Mais ces dix dernières années, avec le réchauffement de la planète, la glace fond de plus en plus vite, accélérant le rejet de méthane, un gaz à effet de serre 23 fois plus puissant que le dioxyde de carbone.

A Chersky, en Russie, un journaliste de l’agence Associated Press a suivi le scientifique Sergey Zimov.

Pour montrer que la glace contient bien du méthane, le Russe se déplace dans un lac gelé afin de dénicher un amas de bulles emprisonnées.

Un briquet d’une main, un couteau de l’autre, il perce la glace.
Résultat : du méthane gicle et explose dans une fine flamme bleue.

Certains scientifiques pensent que la fonte de ce pergélisol pourrait devenir la cause principale du changement climatique.

Ils estiment que 1.500 milliards de tonnes de carbone, piégé dans la glace depuis le temps des mammouths, représentent une bombe à retardement climatique qui n’attend qu’une chose :
exploser en étant relâchée dans l’atmosphère.

Si l’activité humaine (l'utilisation des voitures et l’électricité, par exemple) remplit l’atmosphère de dioxyde de carbone, de méthane et autres gaz qui retiennent la chaleur, le réchauffement climatique est encore plus important dans les régions polaires.

Ce qui semble être une augmentation modeste des températures est suffisante pour faire fondre les glaciers du Groenland, réduire l’épaisseur de ceux de l’océan Arctique et accélérer la fonte du pergélisol.

Cette menace liée aux fuites de méthane est si récente qu’elle n’a pas été mentionnée dans le rapport du Groupe d'experts intergouvernemental sur l'évolution du climat (Giec) publié en 2007, qui s’alarmait de la montée des eaux pouvant inonder les villes côtières, des bouleversements au niveau des précipitations et de l’extinction d’espèces.

Le manque de données sur une longue période rend incertaine l’étendue de cette menace.

Un article publié en août dernier dans la revue Science, citait plusieurs experts qui affirmaient qu’il était trop tôt pour prédire si le méthane présent dans l’Arctique était un point essentiel du changement climatique ou non.

Néanmoins, cette région du monde est responsable de 9% des émissions de méthane globales.

Katey Walter Anthony, de l’université de l’Alaska, a mesuré les rejets de méthane dans plusieurs lacs de l’Arctique.

"Certains jours on aurait dit que le lac était en ébullition", s’exclame-t-elle.

Elle s’étonne auprès d’Associated Press de voir des quantités aussi importantes de méthane s’échapper de la glace.

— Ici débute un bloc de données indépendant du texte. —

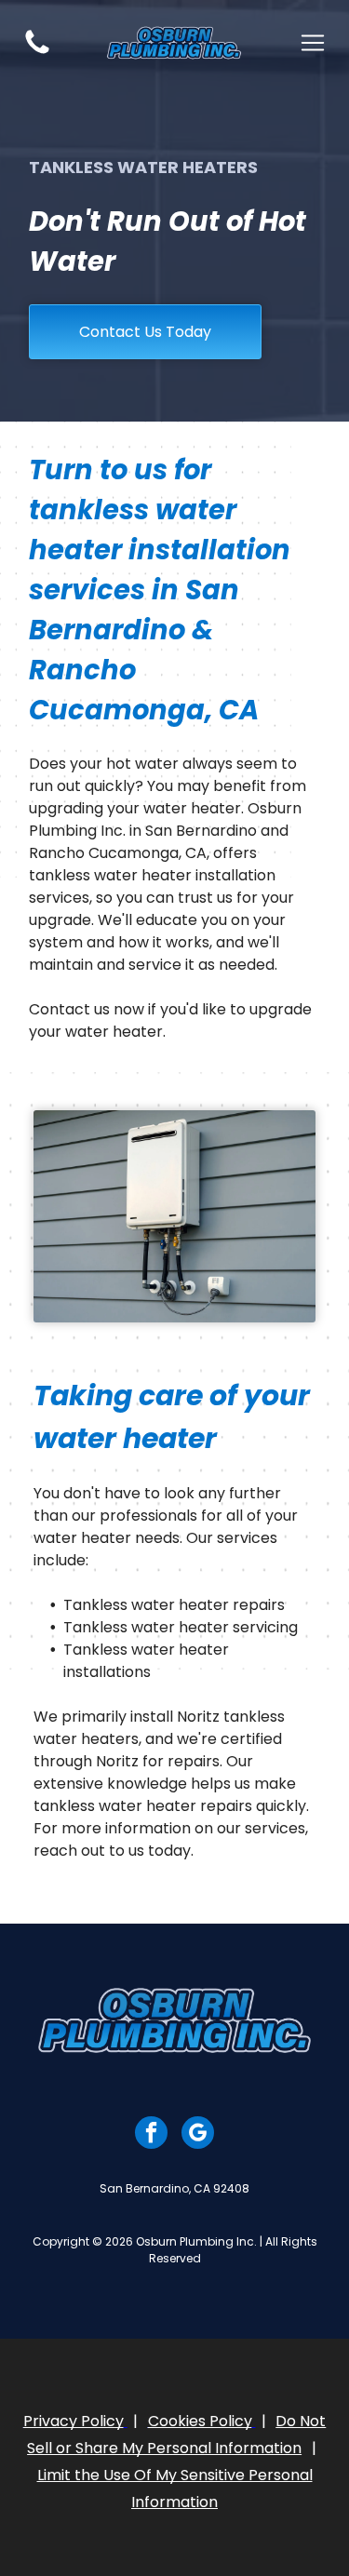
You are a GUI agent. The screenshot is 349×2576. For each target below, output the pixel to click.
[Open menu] (313, 43)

Elle explique que plus de 50 milliards de tonnes pourraient être libérées des lacs sibériens.

C’est dix fois plus que la quantité de méthane qui se trouve actuellement dans l’atmosphère.

"Si le pergélisol devait fondre soudainement, d’un coup, une énorme quantité de gaz serait relâchée dans l’atmosphère.
Nous sentirions alors des températures très élevées à travers la planète", s’inquiète-t-elle.

Un problème qui pourrait être au centre des discussions le 29 novembre prochain lorsque les gouvernements du monde entier se réuniront à Cancun, au Mexique, pour trouver des solutions aux problèmes climatiques.

Malgré tout, des responsables de l’Onu ont déjà fait savoir qu’il était peu probable que ces deux semaines de discussions mènent à un véritable accord contraignant.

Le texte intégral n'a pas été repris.